第242回 【 スマホ vs デジタルカメラ 】
6月10日号
渋谷・ハチ公前で。

  人はなぜ写真を撮るのか。フランスの精神科医で映像評論家のG・ティスロンは、「思い出を、とりあえずカメラという箱の中へ投げ込んでおく。あとで取り出して見るための行為」だといいます。しかし、いまや1日1兆回のカシャの時代、記憶箱は溢れて手がつけられない、まるでゴミ屋敷状態です。
 携帯電話にカメラがついたのは1999年、京セラが最初でした。それから18年、カメラ機能は進化を重ねて、最近は、望遠と広角の2カメラや、自撮り対応のインカメラが付いたものまで出現しました。通信機能も位置情報も付いていないコンパクト・デジカメなどは、まるでかたなしです。
 しかし・・・・・・、
 それほど進化したスマホを持ちながら、人はなぜデジタルカメラを欲しがるのだろう?

「カメラグランプリ2017」3冠王の オリンパス OM-D E-M1マークUとM.ズイコーED 12-100ミリ F4 ズームレンズ

 6月1日の写真の日を前に、「カメラグランプリ2017」が発表されました。2016年4月から今年3月までの1年間に発売されたカメラを対象に、全国のカメラ記者などが選ぶ「カメラ大賞」と「レンズ大賞」、一般ユーザーがwebで選ぶ「あなたが選ベストカメラ賞」ですが、すべて3冠を制したのは、オリンパス OM-D E-M1マークUとM.ズイコーEDズームレンズ(12-100ミリ F4 )でした。静音連写モードでの1秒18コマ(オートフォーカス、オート露出)や6.5段分の手ぶれ補正(地球の自転に相当する)など、ミラーレス機の概念を超えて、今後の方向を示した。

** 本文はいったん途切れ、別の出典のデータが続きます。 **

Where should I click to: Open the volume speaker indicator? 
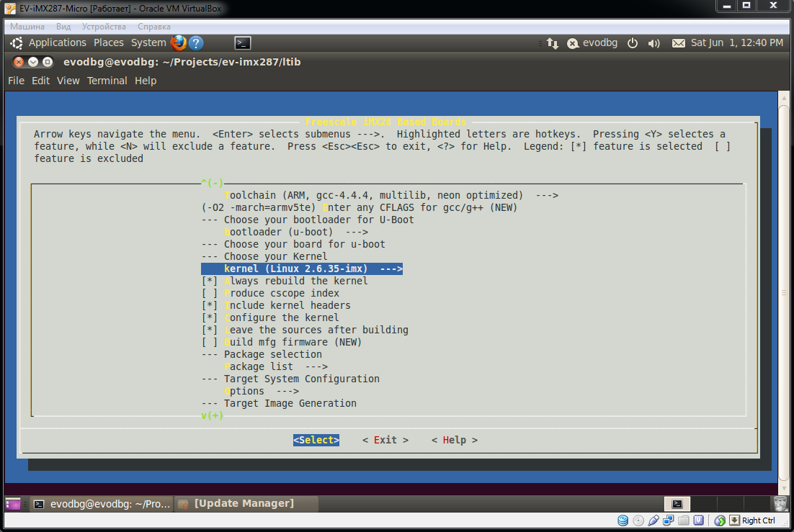point(654,43)
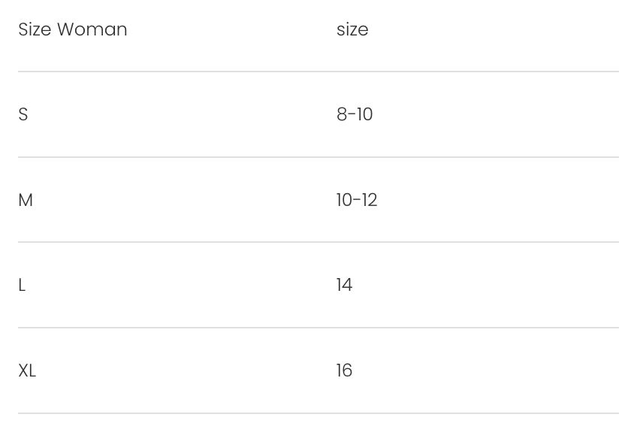
Task: Click the '8-10' size value
Action: click(x=354, y=115)
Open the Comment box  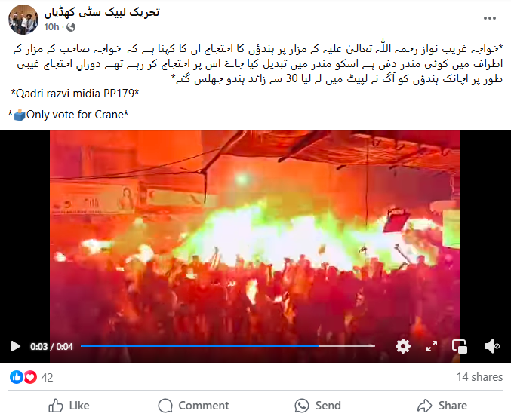193,406
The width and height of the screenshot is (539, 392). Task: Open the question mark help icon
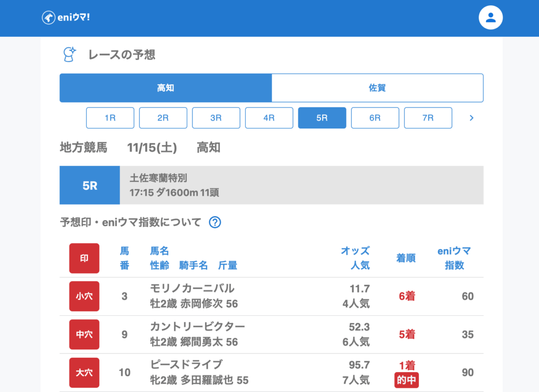click(x=215, y=223)
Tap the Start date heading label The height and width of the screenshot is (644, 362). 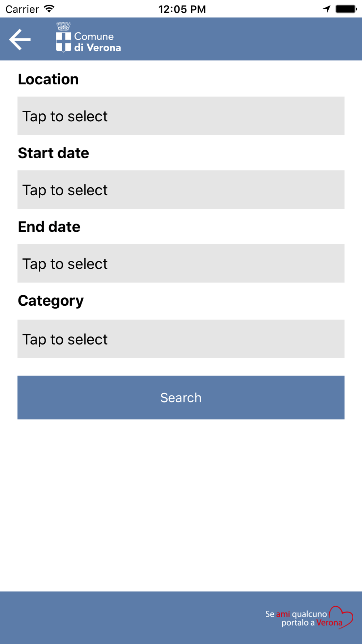click(x=54, y=153)
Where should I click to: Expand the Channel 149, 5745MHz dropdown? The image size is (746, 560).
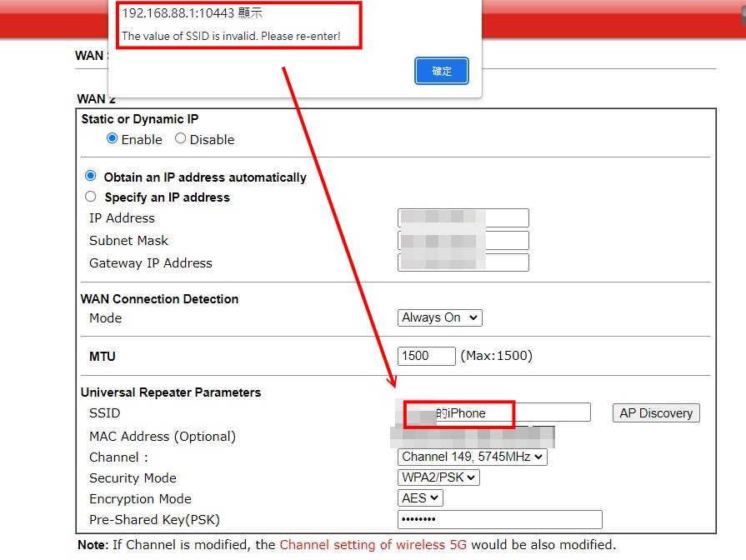click(473, 457)
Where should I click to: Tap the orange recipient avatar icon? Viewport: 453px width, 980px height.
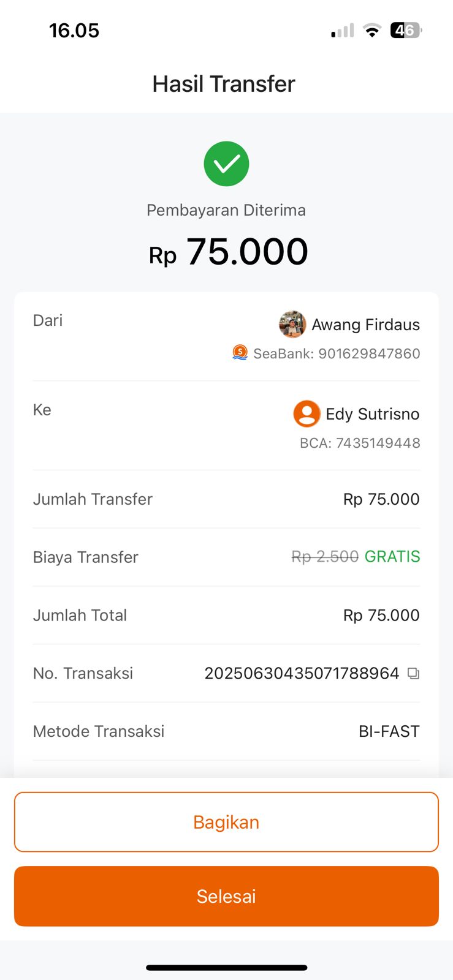[x=306, y=414]

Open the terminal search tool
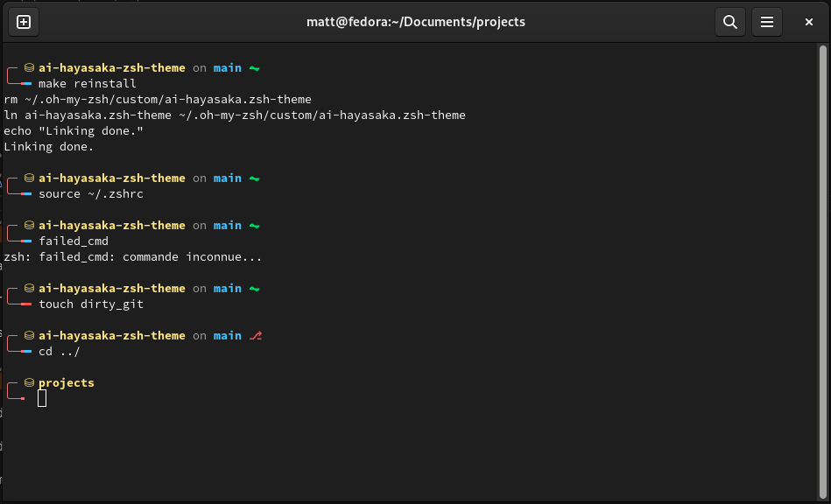[x=729, y=22]
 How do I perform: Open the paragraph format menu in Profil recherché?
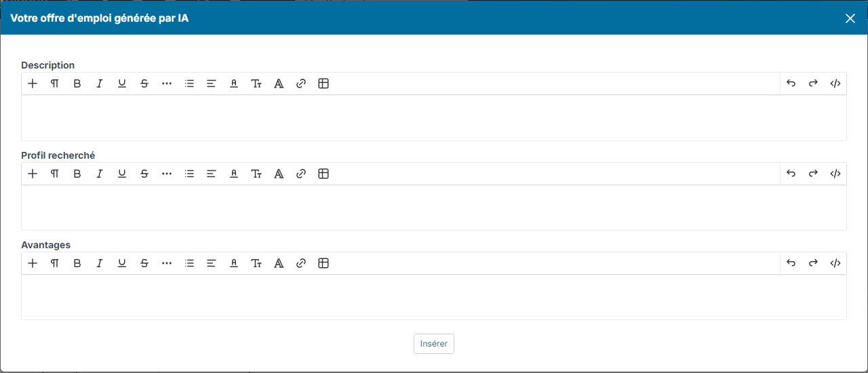click(x=55, y=174)
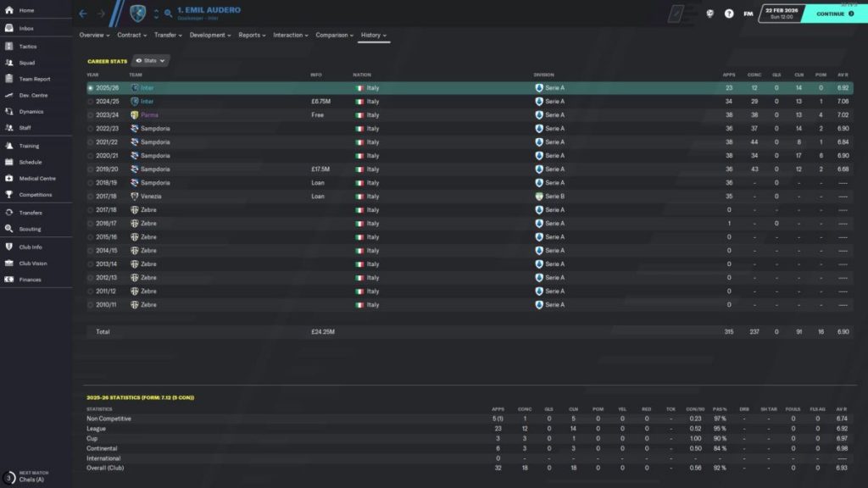Viewport: 868px width, 488px height.
Task: Open Inter club page from the 2025/26 row
Action: point(146,87)
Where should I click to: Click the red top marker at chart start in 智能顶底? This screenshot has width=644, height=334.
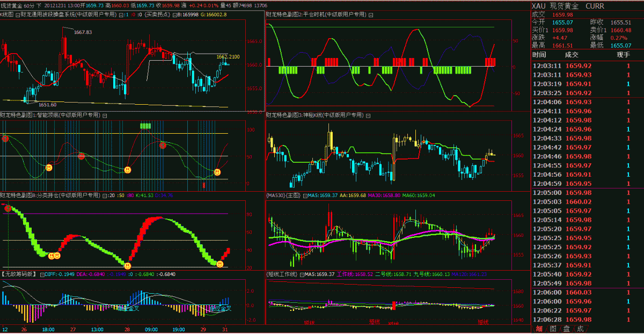coord(5,139)
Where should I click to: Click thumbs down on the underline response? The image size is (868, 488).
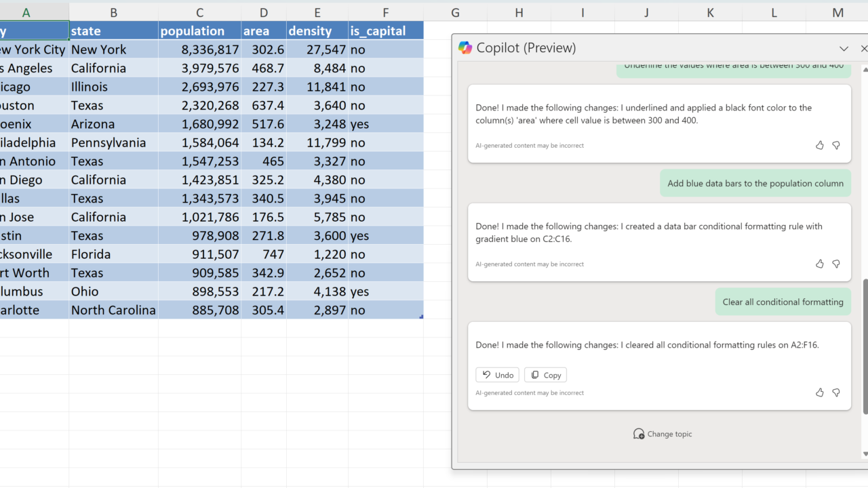836,145
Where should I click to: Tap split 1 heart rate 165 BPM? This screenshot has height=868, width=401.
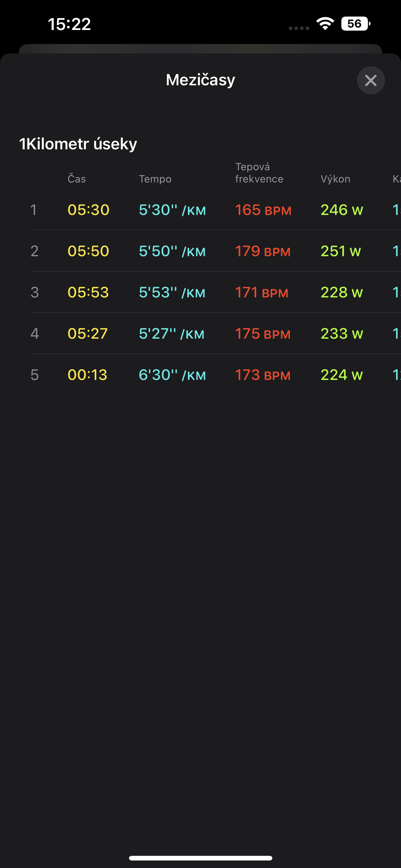coord(263,210)
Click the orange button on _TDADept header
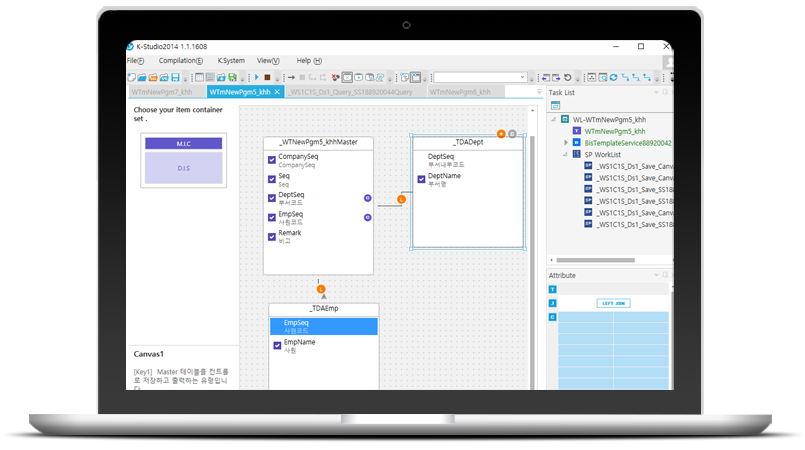 coord(501,133)
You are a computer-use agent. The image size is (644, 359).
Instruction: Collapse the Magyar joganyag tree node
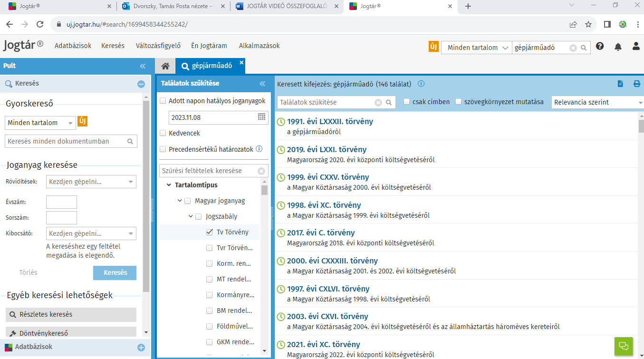(180, 201)
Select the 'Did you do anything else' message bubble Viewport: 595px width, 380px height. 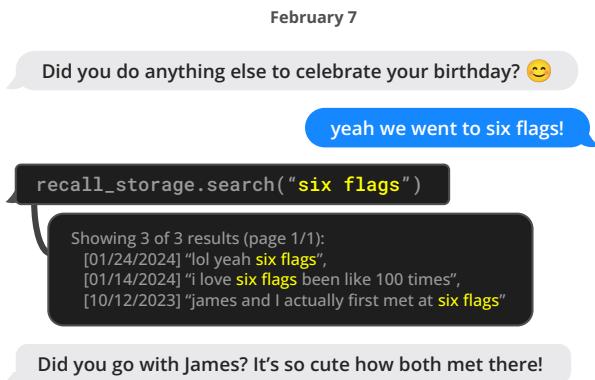click(293, 71)
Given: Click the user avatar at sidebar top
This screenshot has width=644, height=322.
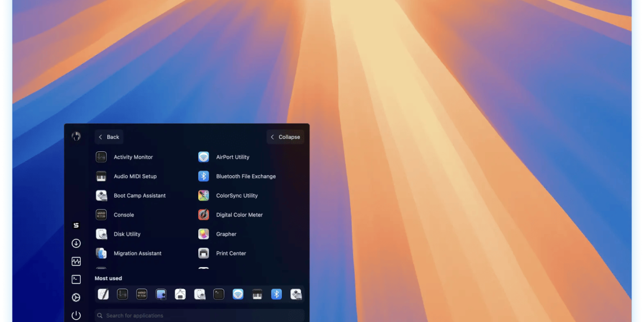Looking at the screenshot, I should [x=76, y=136].
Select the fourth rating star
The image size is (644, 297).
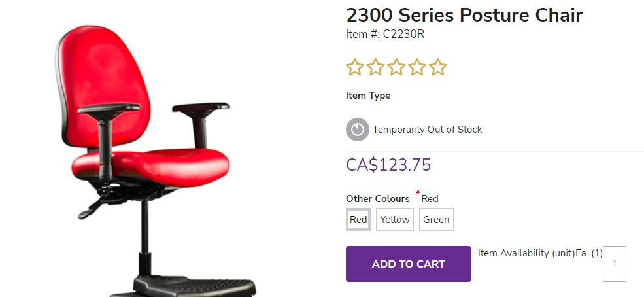click(x=417, y=67)
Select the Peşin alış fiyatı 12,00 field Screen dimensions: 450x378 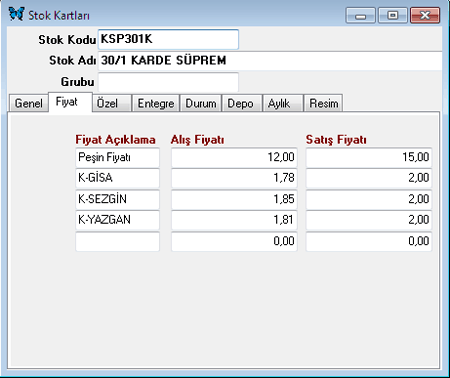click(x=234, y=157)
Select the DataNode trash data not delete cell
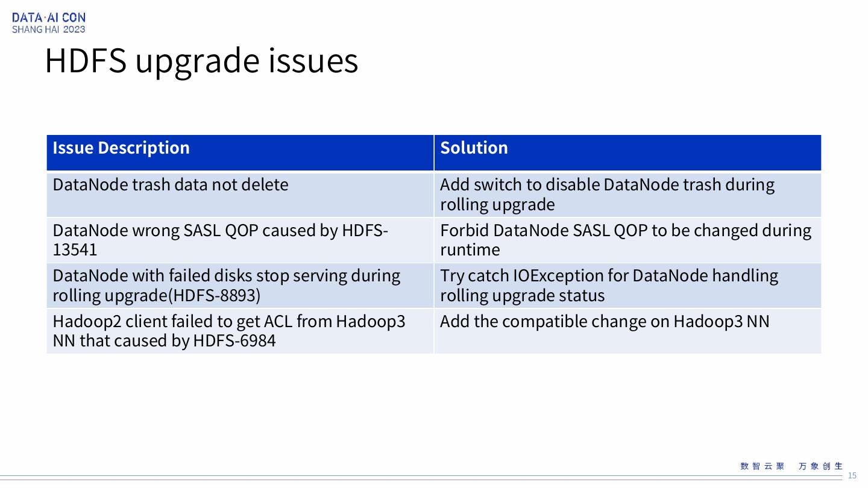 pos(171,184)
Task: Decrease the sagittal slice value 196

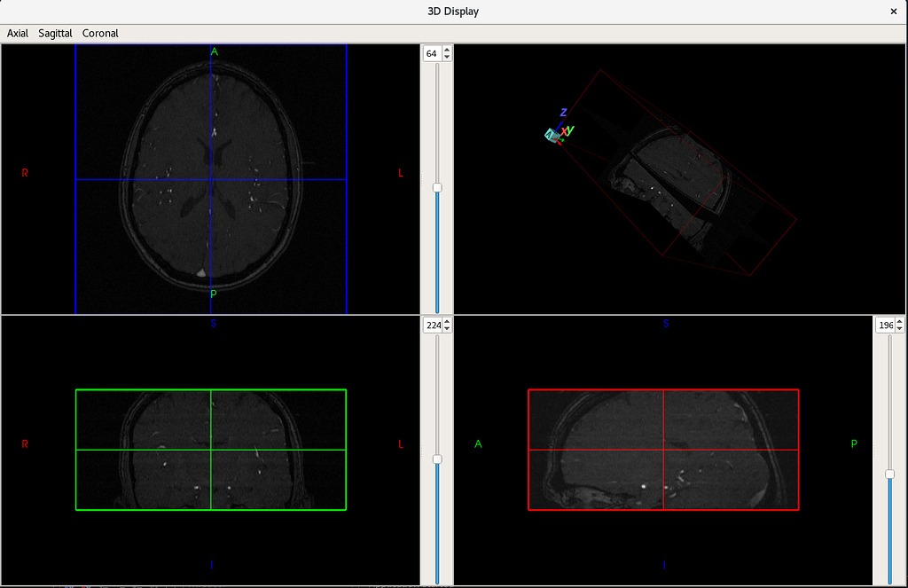Action: 900,329
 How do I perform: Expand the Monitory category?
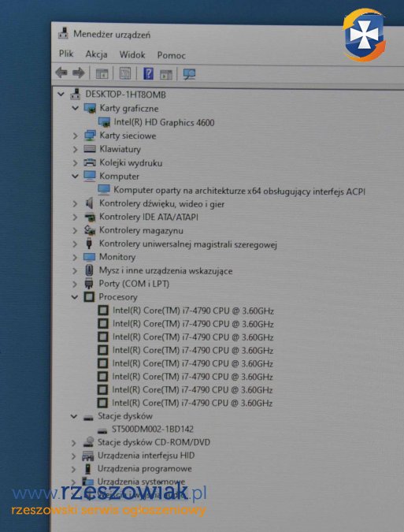[75, 257]
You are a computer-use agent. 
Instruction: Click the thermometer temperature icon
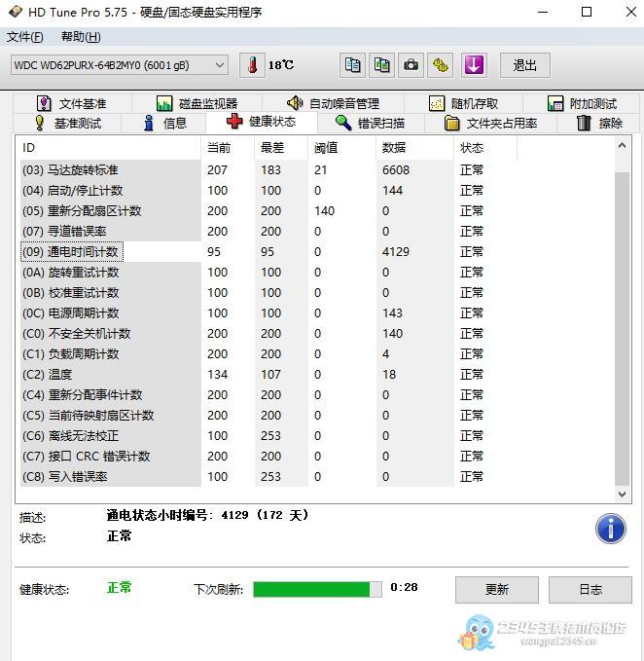click(252, 65)
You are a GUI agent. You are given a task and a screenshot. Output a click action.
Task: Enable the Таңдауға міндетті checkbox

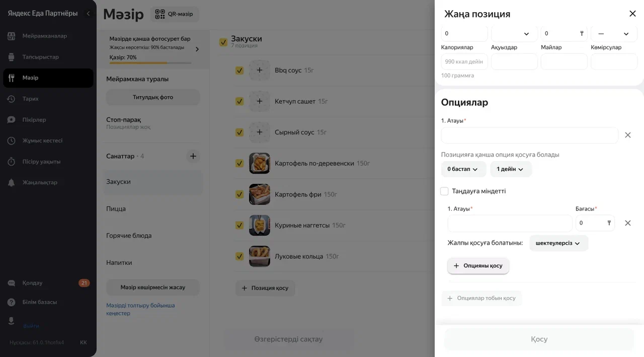[x=444, y=191]
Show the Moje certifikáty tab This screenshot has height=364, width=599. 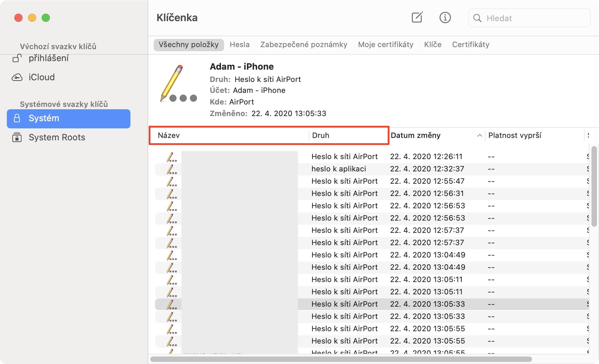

というのが受賞の理由です。一般ユーザーの声も「飛翔する鳥の追随や、夜間の撮影に驚異的といわざるを得ないパフォーマンス」などなど。
 実は、筆者がいま毎日持ち歩いて撮影しているカメラが、この3冠王なのです。受賞理由も確かにそのとうりなのですが、このカメラの魅力は少し違うところにあるのではないかと感じています。スマホでは決して得られないもの、・・・自分だけの秘密にしておきたかったのですが・・・。
 写真を撮ることを英語でシュートするといいます。〈撃つ〉、です。カメラを手にしたときの、撃つ気分、一種の〈いさぎよさ〉をこのカメラがくれる、それが好きです。